▶ **Instructions to follow**
Convert the items, from their first line through the line containing "Expand the FULL_CONTROL", into a JSON list of strings with one string per line, omitting blank lines.

═════ Task data ═════

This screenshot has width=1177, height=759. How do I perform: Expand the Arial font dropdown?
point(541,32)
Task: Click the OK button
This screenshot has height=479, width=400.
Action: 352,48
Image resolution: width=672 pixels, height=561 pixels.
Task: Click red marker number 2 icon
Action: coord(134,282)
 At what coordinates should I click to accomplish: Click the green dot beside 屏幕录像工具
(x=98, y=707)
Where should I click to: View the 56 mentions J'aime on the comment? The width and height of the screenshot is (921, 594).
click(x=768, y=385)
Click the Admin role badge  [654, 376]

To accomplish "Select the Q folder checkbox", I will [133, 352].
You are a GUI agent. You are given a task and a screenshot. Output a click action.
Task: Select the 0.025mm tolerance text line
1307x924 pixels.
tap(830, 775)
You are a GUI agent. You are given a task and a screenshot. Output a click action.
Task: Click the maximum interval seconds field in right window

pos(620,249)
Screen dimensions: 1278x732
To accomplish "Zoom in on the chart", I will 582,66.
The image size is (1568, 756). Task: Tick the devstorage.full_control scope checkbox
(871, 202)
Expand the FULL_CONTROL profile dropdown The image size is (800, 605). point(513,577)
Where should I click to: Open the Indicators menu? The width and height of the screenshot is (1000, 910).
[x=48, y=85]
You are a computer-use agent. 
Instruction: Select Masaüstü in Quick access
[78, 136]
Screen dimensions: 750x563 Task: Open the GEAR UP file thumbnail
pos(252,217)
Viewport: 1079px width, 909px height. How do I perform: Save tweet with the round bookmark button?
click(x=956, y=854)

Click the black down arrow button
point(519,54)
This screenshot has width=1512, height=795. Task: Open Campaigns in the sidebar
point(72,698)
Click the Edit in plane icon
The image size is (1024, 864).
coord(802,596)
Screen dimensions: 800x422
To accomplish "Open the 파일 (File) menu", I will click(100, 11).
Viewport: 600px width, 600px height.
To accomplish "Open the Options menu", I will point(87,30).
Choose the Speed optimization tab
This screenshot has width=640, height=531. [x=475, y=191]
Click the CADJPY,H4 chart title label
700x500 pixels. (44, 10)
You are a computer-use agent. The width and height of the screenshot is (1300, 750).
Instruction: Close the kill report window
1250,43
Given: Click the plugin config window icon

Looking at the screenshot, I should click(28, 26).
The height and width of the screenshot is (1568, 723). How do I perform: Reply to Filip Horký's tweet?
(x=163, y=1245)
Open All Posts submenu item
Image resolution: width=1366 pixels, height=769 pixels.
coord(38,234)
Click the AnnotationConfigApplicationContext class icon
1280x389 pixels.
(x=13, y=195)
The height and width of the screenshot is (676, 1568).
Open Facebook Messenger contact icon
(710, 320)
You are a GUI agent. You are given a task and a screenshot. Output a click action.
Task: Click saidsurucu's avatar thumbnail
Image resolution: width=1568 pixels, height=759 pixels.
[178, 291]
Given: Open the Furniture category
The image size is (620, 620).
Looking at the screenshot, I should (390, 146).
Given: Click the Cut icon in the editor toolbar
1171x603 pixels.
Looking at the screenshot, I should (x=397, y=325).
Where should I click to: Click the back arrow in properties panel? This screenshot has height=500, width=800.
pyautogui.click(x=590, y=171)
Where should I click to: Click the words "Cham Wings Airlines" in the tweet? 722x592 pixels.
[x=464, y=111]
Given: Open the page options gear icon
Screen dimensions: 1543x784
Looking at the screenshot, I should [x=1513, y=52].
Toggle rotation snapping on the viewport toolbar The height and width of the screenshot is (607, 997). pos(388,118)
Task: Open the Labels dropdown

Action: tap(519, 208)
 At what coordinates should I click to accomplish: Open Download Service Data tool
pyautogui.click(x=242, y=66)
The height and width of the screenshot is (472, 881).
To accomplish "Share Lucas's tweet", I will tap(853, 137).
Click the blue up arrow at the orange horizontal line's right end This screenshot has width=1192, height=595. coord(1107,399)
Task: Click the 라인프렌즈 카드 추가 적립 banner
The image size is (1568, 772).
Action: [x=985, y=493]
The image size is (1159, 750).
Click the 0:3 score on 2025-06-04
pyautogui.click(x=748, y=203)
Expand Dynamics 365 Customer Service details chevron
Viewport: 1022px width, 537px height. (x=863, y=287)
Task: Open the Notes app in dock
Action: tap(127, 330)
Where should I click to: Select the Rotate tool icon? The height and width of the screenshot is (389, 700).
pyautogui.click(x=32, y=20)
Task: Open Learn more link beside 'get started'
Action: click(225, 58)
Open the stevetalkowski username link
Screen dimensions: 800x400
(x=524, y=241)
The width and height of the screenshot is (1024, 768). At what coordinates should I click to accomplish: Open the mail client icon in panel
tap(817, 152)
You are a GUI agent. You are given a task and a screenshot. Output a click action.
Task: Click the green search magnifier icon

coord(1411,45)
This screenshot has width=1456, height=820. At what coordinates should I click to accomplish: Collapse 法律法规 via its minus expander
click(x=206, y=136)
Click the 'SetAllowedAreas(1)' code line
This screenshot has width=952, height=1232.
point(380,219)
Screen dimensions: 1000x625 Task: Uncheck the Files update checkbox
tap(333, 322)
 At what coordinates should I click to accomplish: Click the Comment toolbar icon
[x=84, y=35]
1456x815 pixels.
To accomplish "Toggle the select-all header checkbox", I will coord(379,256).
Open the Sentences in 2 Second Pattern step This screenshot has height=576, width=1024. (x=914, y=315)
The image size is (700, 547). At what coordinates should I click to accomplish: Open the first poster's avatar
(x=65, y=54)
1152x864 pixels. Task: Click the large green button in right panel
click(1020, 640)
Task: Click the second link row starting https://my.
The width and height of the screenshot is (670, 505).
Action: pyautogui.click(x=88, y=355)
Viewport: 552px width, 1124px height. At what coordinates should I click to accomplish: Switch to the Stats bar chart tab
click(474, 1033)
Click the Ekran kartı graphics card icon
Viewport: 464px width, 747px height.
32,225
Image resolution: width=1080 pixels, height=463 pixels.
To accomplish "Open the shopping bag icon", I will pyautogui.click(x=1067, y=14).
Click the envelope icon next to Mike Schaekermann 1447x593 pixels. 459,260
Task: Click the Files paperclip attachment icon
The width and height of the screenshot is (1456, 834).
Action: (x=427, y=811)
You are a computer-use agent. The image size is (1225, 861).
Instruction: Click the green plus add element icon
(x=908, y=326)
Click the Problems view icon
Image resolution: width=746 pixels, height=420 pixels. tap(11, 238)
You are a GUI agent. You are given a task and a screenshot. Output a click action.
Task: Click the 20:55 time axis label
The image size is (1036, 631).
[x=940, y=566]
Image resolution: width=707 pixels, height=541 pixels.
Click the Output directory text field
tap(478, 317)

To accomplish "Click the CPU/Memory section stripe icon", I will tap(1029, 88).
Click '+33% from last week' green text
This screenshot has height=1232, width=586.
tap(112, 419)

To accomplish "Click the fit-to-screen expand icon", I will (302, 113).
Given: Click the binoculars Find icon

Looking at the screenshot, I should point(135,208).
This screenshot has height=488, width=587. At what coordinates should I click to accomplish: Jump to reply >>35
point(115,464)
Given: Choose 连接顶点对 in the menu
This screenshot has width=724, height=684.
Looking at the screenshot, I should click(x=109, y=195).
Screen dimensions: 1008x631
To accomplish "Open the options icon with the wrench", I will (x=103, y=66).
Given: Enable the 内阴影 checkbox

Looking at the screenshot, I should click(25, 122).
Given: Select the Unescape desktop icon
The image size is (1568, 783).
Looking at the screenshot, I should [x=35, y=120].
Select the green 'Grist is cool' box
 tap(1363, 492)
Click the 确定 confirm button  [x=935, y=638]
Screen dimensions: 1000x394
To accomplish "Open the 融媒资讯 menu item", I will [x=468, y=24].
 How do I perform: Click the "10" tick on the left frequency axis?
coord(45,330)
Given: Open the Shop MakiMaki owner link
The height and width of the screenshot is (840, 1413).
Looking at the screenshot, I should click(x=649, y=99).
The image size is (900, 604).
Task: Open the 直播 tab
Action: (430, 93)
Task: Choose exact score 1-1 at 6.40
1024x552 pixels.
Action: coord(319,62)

═════

▶ **Task response**
[
  "This screenshot has width=1177, height=759. How do I perform: Expand the Arial font dropdown?",
  "point(541,32)",
  "Task: Click the OK button",
  "This screenshot has height=479, width=400.",
  "Action: 352,48",
  "Image resolution: width=672 pixels, height=561 pixels.",
  "Task: Click red marker number 2 icon",
  "Action: coord(134,282)",
  " At what coordinates should I click to accomplish: Click the green dot beside 屏幕录像工具",
  "(x=98, y=707)",
  "Where should I click to: View the 56 mentions J'aime on the comment? The width and height of the screenshot is (921, 594).",
  "click(x=768, y=385)",
  "Click the Admin role badge  [654, 376]",
  "To accomplish \"Select the Q folder checkbox\", I will [133, 352].",
  "You are a GUI agent. You are given a task and a screenshot. Output a click action.",
  "Task: Select the 0.025mm tolerance text line",
  "1307x924 pixels.",
  "tap(830, 775)",
  "You are a GUI agent. You are given a task and a screenshot. Output a click action.",
  "Task: Click the maximum interval seconds field in right window",
  "pos(620,249)",
  "Screen dimensions: 1278x732",
  "To accomplish \"Zoom in on the chart\", I will 582,66.",
  "The image size is (1568, 756). Task: Tick the devstorage.full_control scope checkbox",
  "(871, 202)",
  "Expand the FULL_CONTROL profile dropdown The image size is (800, 605). point(513,577)"
]